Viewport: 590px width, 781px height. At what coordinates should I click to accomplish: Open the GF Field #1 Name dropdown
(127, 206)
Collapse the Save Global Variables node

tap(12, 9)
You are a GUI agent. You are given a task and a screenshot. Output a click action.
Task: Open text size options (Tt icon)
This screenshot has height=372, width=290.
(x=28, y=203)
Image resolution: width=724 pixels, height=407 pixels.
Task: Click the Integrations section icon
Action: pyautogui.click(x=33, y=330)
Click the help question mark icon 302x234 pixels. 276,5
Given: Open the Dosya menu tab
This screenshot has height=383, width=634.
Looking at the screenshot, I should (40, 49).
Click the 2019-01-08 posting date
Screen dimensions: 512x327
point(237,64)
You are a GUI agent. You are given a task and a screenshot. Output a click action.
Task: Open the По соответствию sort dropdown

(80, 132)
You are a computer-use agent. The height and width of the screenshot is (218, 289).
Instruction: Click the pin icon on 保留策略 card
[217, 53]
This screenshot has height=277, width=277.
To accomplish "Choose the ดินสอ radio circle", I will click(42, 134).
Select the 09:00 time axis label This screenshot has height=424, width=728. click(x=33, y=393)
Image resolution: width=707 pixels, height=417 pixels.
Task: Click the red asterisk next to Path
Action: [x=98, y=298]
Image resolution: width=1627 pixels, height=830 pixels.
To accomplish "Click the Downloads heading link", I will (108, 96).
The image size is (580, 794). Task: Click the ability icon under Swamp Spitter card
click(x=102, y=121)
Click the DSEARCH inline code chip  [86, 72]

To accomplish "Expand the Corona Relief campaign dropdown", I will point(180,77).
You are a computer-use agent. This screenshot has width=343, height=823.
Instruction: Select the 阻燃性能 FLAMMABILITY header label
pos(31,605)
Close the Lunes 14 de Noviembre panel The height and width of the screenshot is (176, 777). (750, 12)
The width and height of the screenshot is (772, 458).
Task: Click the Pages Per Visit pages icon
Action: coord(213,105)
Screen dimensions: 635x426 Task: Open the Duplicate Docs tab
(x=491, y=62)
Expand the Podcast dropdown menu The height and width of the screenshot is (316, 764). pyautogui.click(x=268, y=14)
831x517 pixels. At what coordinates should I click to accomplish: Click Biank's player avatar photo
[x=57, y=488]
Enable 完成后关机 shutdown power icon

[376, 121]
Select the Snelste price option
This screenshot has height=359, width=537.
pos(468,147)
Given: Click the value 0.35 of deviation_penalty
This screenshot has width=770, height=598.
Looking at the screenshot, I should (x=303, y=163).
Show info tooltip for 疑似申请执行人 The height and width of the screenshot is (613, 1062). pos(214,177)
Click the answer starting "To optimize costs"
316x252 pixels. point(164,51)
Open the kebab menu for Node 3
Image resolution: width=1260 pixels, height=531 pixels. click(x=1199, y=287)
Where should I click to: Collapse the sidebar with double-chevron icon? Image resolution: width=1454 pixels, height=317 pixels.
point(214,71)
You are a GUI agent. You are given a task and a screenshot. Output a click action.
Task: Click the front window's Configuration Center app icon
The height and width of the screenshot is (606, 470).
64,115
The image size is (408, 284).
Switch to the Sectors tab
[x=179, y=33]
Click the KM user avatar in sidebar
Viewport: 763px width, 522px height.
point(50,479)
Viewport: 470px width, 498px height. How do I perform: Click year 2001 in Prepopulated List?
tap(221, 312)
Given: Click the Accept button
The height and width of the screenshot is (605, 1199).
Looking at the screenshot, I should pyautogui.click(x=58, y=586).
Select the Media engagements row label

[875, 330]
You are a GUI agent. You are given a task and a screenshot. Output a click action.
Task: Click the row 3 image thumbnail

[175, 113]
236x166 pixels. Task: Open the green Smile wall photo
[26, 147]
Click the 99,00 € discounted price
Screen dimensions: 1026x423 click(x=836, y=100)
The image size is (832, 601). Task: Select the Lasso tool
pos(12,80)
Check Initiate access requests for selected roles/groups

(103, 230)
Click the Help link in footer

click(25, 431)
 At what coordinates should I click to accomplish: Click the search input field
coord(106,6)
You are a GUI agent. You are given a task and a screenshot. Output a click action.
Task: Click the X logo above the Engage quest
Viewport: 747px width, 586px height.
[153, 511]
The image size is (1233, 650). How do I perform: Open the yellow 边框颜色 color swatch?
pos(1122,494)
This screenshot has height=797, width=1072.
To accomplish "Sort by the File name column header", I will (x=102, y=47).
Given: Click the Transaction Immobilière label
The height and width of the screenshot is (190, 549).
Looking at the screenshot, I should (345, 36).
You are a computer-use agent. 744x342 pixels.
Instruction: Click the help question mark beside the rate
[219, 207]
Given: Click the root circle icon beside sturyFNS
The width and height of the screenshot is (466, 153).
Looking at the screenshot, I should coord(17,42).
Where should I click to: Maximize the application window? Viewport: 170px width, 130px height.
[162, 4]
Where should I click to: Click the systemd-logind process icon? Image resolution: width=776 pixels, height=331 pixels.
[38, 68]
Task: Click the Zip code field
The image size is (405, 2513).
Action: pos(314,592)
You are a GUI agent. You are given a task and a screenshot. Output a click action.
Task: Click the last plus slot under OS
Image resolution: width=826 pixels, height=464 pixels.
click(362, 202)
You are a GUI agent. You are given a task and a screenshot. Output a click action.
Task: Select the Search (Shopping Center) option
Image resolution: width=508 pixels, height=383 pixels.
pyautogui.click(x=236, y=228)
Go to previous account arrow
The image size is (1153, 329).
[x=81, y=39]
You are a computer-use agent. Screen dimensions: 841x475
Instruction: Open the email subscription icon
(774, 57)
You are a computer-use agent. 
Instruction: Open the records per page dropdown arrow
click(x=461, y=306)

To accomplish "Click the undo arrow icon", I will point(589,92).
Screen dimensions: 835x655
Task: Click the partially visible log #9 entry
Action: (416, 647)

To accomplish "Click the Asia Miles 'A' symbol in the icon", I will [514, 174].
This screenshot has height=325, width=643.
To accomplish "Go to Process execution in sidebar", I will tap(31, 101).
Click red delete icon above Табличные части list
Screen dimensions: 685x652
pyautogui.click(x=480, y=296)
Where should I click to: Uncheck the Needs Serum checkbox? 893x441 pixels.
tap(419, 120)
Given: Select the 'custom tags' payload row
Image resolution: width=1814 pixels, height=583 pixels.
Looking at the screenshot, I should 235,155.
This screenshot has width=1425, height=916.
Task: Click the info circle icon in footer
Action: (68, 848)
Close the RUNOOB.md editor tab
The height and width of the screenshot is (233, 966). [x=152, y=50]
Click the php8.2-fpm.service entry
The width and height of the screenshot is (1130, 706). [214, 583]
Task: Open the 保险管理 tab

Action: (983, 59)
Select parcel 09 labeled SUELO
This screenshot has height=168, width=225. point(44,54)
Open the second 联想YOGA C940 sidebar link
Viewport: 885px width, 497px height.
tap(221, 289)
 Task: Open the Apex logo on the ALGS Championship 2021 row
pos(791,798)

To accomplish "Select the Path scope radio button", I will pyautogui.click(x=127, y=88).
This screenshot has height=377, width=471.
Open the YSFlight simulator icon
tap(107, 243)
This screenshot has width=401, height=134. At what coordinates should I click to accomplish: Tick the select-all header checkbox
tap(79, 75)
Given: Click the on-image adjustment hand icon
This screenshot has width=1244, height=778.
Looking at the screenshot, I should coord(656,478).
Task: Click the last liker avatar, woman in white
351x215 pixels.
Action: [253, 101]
****************
- _WHAT YOU SHOULD DO_:
Return the entries above, every line intact.

- _TASK ANSWER_:
Viewport: 590px width, 781px height. At what coordinates should I click to accomplish: Open the GF Field #1 Name dropdown
(127, 206)
Collapse the Save Global Variables node

tap(12, 9)
You are a GUI agent. You are given a task and a screenshot. Output a click action.
Task: Open text size options (Tt icon)
This screenshot has height=372, width=290.
(x=28, y=203)
Image resolution: width=724 pixels, height=407 pixels.
Task: Click the Integrations section icon
Action: pyautogui.click(x=33, y=330)
Click the help question mark icon 302x234 pixels. 276,5
Given: Open the Dosya menu tab
This screenshot has height=383, width=634.
Looking at the screenshot, I should (40, 49).
Click the 2019-01-08 posting date
Screen dimensions: 512x327
point(237,64)
You are a GUI agent. You are given a task and a screenshot. Output a click action.
Task: Open the По соответствию sort dropdown

(80, 132)
You are a computer-use agent. The height and width of the screenshot is (218, 289).
Instruction: Click the pin icon on 保留策略 card
[217, 53]
This screenshot has height=277, width=277.
To accomplish "Choose the ดินสอ radio circle", I will click(42, 134).
Select the 09:00 time axis label This screenshot has height=424, width=728. click(x=33, y=393)
Image resolution: width=707 pixels, height=417 pixels.
Task: Click the red asterisk next to Path
Action: [x=98, y=298]
Image resolution: width=1627 pixels, height=830 pixels.
To accomplish "Click the Downloads heading link", I will (108, 96).
The image size is (580, 794). Task: Click the ability icon under Swamp Spitter card
click(x=102, y=121)
Click the DSEARCH inline code chip  [86, 72]

To accomplish "Expand the Corona Relief campaign dropdown", I will point(180,77).
You are a computer-use agent. This screenshot has width=343, height=823.
Instruction: Select the 阻燃性能 FLAMMABILITY header label
pos(31,605)
Close the Lunes 14 de Noviembre panel The height and width of the screenshot is (176, 777). (750, 12)
The width and height of the screenshot is (772, 458).
Task: Click the Pages Per Visit pages icon
Action: coord(213,105)
Screen dimensions: 635x426 Task: Open the Duplicate Docs tab
(x=491, y=62)
Expand the Podcast dropdown menu The height and width of the screenshot is (316, 764). pyautogui.click(x=268, y=14)
831x517 pixels. At what coordinates should I click to accomplish: Click Biank's player avatar photo
[x=57, y=488]
Enable 完成后关机 shutdown power icon

[376, 121]
Select the Snelste price option
This screenshot has height=359, width=537.
pos(468,147)
Given: Click the value 0.35 of deviation_penalty
This screenshot has width=770, height=598.
Looking at the screenshot, I should (x=303, y=163).
Show info tooltip for 疑似申请执行人 The height and width of the screenshot is (613, 1062). pos(214,177)
Click the answer starting "To optimize costs"
316x252 pixels. point(164,51)
Open the kebab menu for Node 3
Image resolution: width=1260 pixels, height=531 pixels. click(x=1199, y=287)
Where should I click to: Collapse the sidebar with double-chevron icon? Image resolution: width=1454 pixels, height=317 pixels.
point(214,71)
You are a GUI agent. You are given a task and a screenshot. Output a click action.
Task: Click the front window's Configuration Center app icon
The height and width of the screenshot is (606, 470).
64,115
The image size is (408, 284).
Switch to the Sectors tab
[x=179, y=33]
Click the KM user avatar in sidebar
Viewport: 763px width, 522px height.
point(50,479)
Viewport: 470px width, 498px height. How do I perform: Click year 2001 in Prepopulated List?
tap(221, 312)
Given: Click the Accept button
The height and width of the screenshot is (605, 1199).
Looking at the screenshot, I should pyautogui.click(x=58, y=586).
Select the Media engagements row label

[875, 330]
You are a GUI agent. You are given a task and a screenshot. Output a click action.
Task: Click the row 3 image thumbnail

[175, 113]
236x166 pixels. Task: Open the green Smile wall photo
[26, 147]
Click the 99,00 € discounted price
Screen dimensions: 1026x423 click(x=836, y=100)
The image size is (832, 601). Task: Select the Lasso tool
pos(12,80)
Check Initiate access requests for selected roles/groups

(103, 230)
Click the Help link in footer

click(25, 431)
 At what coordinates should I click to accomplish: Click the search input field
coord(106,6)
You are a GUI agent. You are given a task and a screenshot. Output a click action.
Task: Click the X logo above the Engage quest
Viewport: 747px width, 586px height.
[153, 511]
The image size is (1233, 650). How do I perform: Open the yellow 边框颜色 color swatch?
pos(1122,494)
This screenshot has height=797, width=1072.
To accomplish "Sort by the File name column header", I will (x=102, y=47).
Given: Click the Transaction Immobilière label
The height and width of the screenshot is (190, 549).
Looking at the screenshot, I should (345, 36).
You are a computer-use agent. 744x342 pixels.
Instruction: Click the help question mark beside the rate
[219, 207]
Given: Click the root circle icon beside sturyFNS
The width and height of the screenshot is (466, 153).
Looking at the screenshot, I should coord(17,42).
Where should I click to: Maximize the application window? Viewport: 170px width, 130px height.
[162, 4]
Where should I click to: Click the systemd-logind process icon? Image resolution: width=776 pixels, height=331 pixels.
[38, 68]
Task: Click the Zip code field
The image size is (405, 2513).
Action: pos(314,592)
You are a GUI agent. You are given a task and a screenshot. Output a click action.
Task: Click the last plus slot under OS
Image resolution: width=826 pixels, height=464 pixels.
click(362, 202)
You are a GUI agent. You are given a task and a screenshot. Output a click action.
Task: Select the Search (Shopping Center) option
Image resolution: width=508 pixels, height=383 pixels.
pyautogui.click(x=236, y=228)
Go to previous account arrow
The image size is (1153, 329).
[x=81, y=39]
You are a computer-use agent. Screen dimensions: 841x475
Instruction: Open the email subscription icon
(774, 57)
You are a computer-use agent. 
Instruction: Open the records per page dropdown arrow
click(x=461, y=306)

To accomplish "Click the undo arrow icon", I will point(589,92).
Screen dimensions: 835x655
Task: Click the partially visible log #9 entry
Action: (416, 647)

To accomplish "Click the Asia Miles 'A' symbol in the icon", I will [514, 174].
This screenshot has height=325, width=643.
To accomplish "Go to Process execution in sidebar", I will tap(31, 101).
Click red delete icon above Табличные части list
Screen dimensions: 685x652
pyautogui.click(x=480, y=296)
Where should I click to: Uncheck the Needs Serum checkbox? 893x441 pixels.
tap(419, 120)
Given: Select the 'custom tags' payload row
Image resolution: width=1814 pixels, height=583 pixels.
Looking at the screenshot, I should 235,155.
This screenshot has width=1425, height=916.
Task: Click the info circle icon in footer
Action: (68, 848)
Close the RUNOOB.md editor tab
The height and width of the screenshot is (233, 966). [x=152, y=50]
Click the php8.2-fpm.service entry
The width and height of the screenshot is (1130, 706). [214, 583]
Task: Open the 保险管理 tab

Action: (983, 59)
Select parcel 09 labeled SUELO
This screenshot has height=168, width=225. point(44,54)
Open the second 联想YOGA C940 sidebar link
Viewport: 885px width, 497px height.
tap(221, 289)
 Task: Open the Apex logo on the ALGS Championship 2021 row
pos(791,798)

To accomplish "Select the Path scope radio button", I will pyautogui.click(x=127, y=88).
This screenshot has height=377, width=471.
Open the YSFlight simulator icon
tap(107, 243)
This screenshot has width=401, height=134. At what coordinates should I click to accomplish: Tick the select-all header checkbox
tap(79, 75)
Given: Click the on-image adjustment hand icon
This screenshot has width=1244, height=778.
Looking at the screenshot, I should coord(656,478).
Task: Click the last liker avatar, woman in white
351x215 pixels.
Action: [253, 101]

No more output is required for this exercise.